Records
[Start]

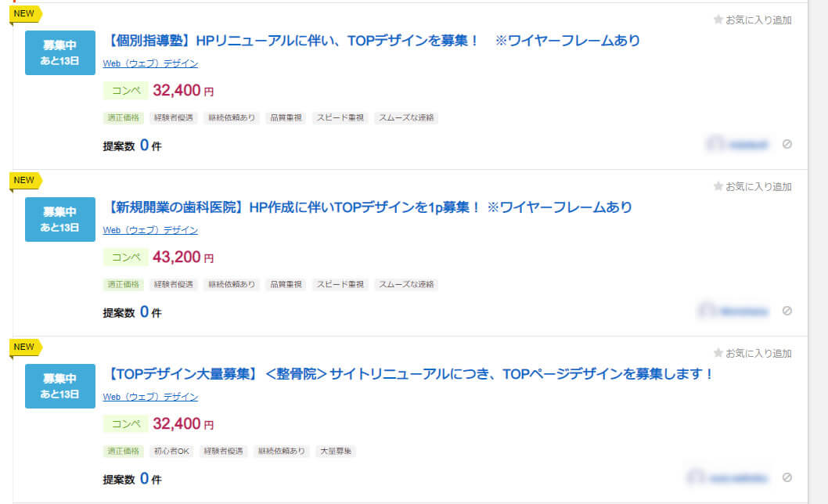Open the 【個別指導塾】HPリニューアル job title

[371, 41]
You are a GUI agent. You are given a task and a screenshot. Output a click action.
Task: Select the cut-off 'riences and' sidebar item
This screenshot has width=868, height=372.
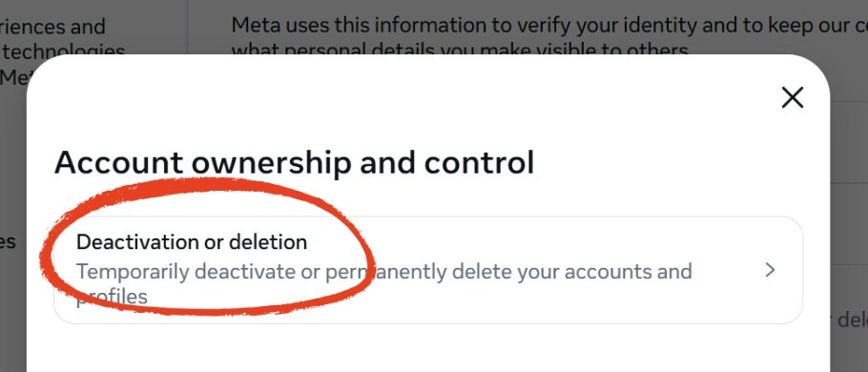(x=52, y=27)
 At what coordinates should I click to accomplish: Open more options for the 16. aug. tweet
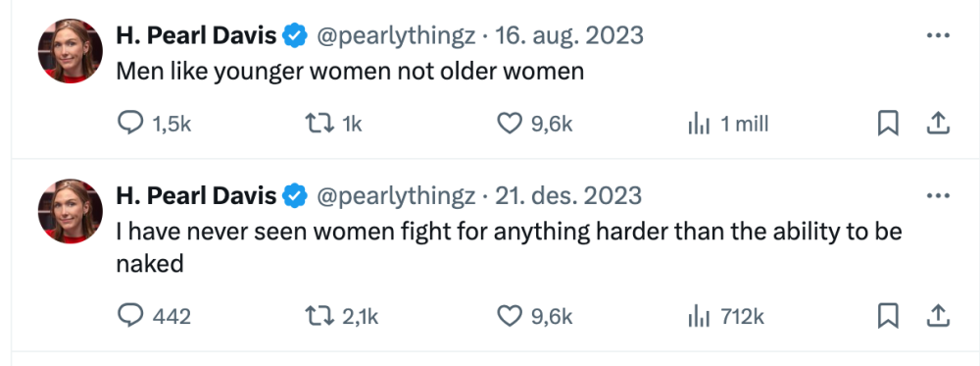click(938, 36)
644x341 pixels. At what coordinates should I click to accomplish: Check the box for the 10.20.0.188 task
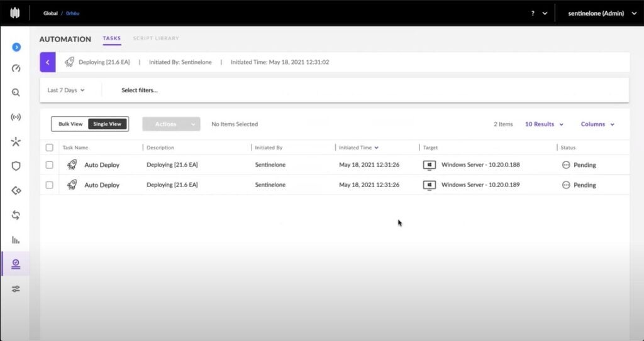point(50,165)
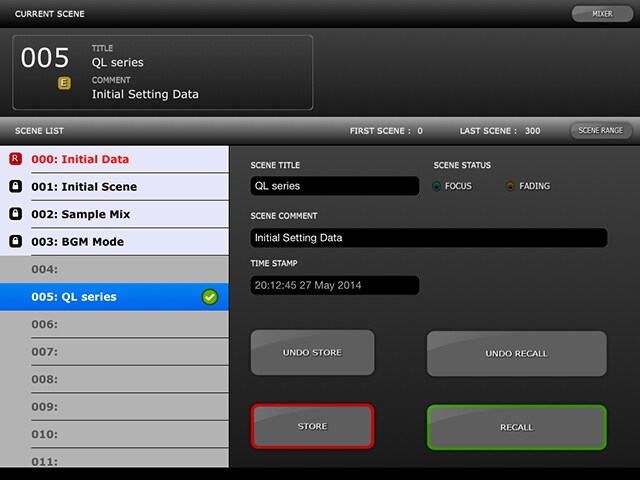640x480 pixels.
Task: Open the MIXER view
Action: click(600, 14)
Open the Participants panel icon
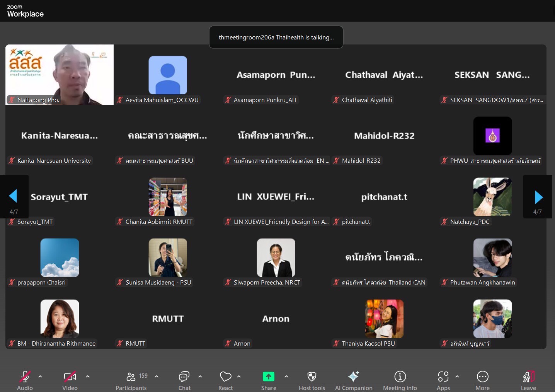Image resolution: width=555 pixels, height=392 pixels. coord(131,377)
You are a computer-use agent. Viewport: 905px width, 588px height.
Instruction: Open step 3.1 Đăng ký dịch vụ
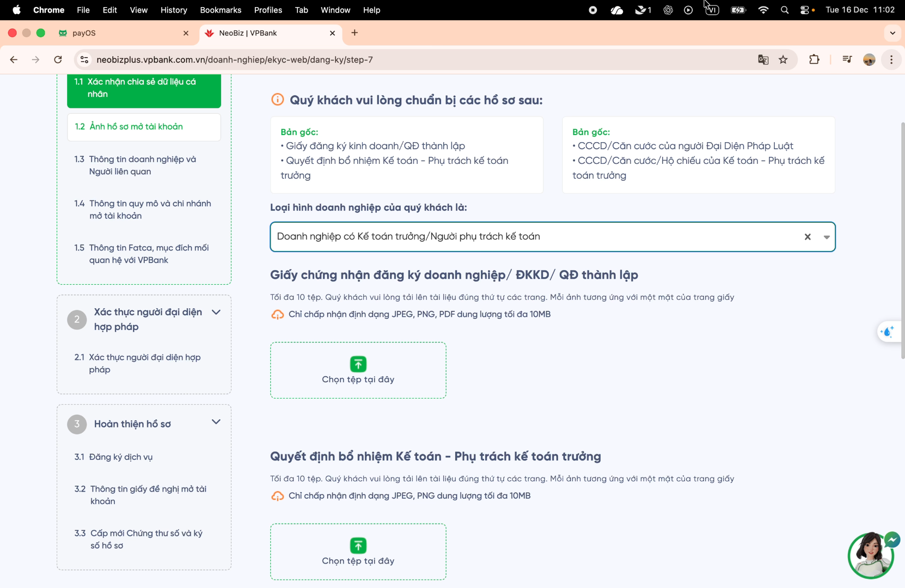pos(121,457)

[End]

■ Brief ■
Quote the rows above from the line that contains "644x341 pixels. At" through the end of the rows, both ends included, leaving out the pictures.

■ Full solution ■
644x341 pixels. At what coordinates should I click to accomplish: Check the box for the 10.20.0.188 task
point(50,165)
640x480 pixels.
Task: Open the MIXER view
Action: click(600, 14)
Open the Participants panel icon
Image resolution: width=555 pixels, height=392 pixels. coord(131,377)
You are a computer-use agent. Viewport: 905px width, 588px height.
Instruction: Open step 3.1 Đăng ký dịch vụ
pos(121,457)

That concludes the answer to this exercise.